1. An image acquisition unit that acquires measurement data measured by a PET device in chronological order, A measurement value acquisition unit that acquires body movement data relating to the subject's body movements obtained from the PET device in a time series, distinguishing it at predetermined unit time intervals and acquiring it as unit time measurement values, A division point setting unit sets a frame division point when the amount of variation of the unit time measurement exceeds a predetermined threshold, A correction data generation unit generates correction data for correcting the measurement data in a frame-by-frame manner divided at the division point according to the amount of variation of the unit time measurement, so as to cancel out the subject's body movement. The system includes a reconstruction unit that reconstructs a PET image from the measurement data based on the correction data. Image configuration device.

2. The aforementioned unit time measurement is the average value of the center position of LOR for each unit time. The image constructing apparatus according to claim 1.

3. The correction data generation unit sets a frame division point based on the unit time measurement at the start of the frame, when the amount of variation in the unit time measurement exceeds a predetermined threshold. The image configuration apparatus according to claim 2.

4. The threshold is set to be less than or equal to the size of a single pixel in the image reconstructed from the measurement data. The image configuration apparatus according to claim 1, 2, or 3.

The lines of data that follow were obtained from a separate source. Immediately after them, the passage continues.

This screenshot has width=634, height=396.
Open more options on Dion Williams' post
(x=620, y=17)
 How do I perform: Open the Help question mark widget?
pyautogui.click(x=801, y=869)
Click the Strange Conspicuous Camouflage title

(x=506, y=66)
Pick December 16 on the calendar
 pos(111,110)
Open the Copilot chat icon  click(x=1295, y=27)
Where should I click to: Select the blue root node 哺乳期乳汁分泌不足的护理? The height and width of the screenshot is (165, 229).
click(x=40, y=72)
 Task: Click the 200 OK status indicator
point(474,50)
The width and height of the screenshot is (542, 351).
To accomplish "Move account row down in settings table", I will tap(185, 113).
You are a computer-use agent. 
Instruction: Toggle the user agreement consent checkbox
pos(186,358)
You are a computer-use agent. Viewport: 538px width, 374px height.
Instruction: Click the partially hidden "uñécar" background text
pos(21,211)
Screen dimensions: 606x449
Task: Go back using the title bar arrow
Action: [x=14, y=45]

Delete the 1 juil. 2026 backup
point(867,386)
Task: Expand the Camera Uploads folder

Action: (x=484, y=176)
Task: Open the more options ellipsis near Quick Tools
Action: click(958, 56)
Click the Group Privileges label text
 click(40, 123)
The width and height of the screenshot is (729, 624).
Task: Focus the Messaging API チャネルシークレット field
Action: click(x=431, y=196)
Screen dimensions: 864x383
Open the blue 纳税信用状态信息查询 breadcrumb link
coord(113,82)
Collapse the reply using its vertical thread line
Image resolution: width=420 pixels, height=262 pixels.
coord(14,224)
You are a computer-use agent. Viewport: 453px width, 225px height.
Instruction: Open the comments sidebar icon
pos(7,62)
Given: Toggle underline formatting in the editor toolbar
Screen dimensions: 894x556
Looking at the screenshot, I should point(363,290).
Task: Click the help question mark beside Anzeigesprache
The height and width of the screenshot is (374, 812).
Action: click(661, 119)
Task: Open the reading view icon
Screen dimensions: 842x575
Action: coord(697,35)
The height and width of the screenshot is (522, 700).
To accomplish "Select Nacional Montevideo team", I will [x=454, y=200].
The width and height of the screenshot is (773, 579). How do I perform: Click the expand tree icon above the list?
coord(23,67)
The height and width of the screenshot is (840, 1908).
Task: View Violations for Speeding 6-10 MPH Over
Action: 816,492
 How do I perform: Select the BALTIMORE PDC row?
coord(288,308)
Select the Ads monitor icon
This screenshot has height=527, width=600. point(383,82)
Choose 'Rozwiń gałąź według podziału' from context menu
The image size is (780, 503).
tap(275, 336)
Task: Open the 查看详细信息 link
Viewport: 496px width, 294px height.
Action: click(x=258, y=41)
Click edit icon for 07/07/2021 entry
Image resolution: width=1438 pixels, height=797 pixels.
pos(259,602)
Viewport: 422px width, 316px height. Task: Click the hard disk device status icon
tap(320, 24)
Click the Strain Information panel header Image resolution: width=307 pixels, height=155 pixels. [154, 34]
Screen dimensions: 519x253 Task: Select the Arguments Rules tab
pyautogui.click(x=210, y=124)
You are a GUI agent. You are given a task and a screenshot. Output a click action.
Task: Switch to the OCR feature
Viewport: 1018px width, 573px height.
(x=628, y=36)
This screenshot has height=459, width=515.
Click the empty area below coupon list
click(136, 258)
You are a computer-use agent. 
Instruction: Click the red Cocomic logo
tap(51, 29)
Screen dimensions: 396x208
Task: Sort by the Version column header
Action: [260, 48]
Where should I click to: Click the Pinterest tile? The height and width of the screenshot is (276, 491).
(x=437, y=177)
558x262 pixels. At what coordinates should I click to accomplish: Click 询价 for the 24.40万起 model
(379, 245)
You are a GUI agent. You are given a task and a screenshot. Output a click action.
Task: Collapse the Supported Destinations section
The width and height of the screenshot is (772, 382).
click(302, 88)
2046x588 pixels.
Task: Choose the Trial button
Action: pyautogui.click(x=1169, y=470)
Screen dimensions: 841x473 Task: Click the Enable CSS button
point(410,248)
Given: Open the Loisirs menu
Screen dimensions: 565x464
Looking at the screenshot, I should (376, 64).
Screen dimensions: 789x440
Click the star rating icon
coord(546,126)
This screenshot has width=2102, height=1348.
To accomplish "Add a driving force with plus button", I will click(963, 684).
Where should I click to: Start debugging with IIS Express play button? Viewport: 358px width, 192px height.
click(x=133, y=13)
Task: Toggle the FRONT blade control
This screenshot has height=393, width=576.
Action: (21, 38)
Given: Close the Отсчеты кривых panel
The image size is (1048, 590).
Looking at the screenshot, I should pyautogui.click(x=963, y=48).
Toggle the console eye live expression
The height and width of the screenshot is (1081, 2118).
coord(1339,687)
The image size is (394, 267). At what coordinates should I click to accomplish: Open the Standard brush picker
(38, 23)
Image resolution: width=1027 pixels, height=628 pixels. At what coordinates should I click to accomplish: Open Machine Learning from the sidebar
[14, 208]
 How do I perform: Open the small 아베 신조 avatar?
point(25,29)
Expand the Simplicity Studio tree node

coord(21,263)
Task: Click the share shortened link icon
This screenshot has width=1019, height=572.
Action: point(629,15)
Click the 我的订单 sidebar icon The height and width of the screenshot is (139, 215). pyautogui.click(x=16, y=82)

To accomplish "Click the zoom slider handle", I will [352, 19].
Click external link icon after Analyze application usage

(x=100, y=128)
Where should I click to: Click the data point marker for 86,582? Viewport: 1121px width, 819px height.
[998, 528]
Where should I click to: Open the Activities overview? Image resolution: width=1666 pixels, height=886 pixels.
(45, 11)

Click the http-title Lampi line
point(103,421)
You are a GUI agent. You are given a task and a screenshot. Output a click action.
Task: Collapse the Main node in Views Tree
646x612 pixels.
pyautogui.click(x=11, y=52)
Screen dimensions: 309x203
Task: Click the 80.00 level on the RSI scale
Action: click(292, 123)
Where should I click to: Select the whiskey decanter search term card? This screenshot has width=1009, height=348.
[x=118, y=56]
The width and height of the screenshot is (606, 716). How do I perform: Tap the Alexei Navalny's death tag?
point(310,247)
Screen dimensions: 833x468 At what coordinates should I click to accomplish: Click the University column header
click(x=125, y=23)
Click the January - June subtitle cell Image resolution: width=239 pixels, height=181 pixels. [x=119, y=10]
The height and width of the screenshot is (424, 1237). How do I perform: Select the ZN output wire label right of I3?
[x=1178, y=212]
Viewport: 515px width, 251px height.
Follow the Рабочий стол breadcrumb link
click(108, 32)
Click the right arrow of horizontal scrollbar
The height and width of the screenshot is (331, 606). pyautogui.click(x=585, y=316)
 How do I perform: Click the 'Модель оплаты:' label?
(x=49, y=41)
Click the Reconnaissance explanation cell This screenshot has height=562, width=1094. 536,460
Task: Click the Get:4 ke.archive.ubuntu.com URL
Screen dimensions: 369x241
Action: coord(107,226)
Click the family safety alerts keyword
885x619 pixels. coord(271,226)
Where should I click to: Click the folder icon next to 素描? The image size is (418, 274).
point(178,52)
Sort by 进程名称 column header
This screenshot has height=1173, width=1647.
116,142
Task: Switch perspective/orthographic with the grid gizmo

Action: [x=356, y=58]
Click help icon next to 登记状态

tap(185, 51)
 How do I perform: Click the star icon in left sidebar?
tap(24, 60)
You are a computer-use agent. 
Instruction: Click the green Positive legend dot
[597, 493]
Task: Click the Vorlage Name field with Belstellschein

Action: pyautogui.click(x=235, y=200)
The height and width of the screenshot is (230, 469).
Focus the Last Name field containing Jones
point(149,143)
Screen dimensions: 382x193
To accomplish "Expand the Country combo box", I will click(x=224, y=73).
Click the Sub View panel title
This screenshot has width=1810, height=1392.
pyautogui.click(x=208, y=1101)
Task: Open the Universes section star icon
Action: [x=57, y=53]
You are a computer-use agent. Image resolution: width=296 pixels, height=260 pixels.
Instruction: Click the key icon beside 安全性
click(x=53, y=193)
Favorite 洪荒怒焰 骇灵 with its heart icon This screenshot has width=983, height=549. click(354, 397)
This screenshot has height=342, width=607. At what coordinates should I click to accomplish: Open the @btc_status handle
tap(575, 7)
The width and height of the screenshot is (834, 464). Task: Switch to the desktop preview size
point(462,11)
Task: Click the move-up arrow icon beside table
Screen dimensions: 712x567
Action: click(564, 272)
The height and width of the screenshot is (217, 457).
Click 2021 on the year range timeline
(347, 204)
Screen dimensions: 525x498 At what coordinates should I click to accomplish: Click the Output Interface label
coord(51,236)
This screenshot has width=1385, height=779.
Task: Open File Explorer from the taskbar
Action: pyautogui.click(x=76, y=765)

5. The threshold is set to be less than or equal to half the size of the single pixel. The image constructing apparatus according to claim 4.

6. The measurement data obtained by the PET device is acquired in chronological order. Body movement data of the subject obtained in a time series from the PET device is separated into predetermined unit time intervals and acquired as unit time measurements. When the amount of variation of the unit time measurement exceeds a predetermined threshold, a frame division point is set. Correction data is generated to correct the measurement data in a way that cancels out the subject's body movement in a frame divided at the division point according to the amount of variation of the measured value per unit time. Based on the correction data, the PET image is reconstructed from the measurement data. Image composition method.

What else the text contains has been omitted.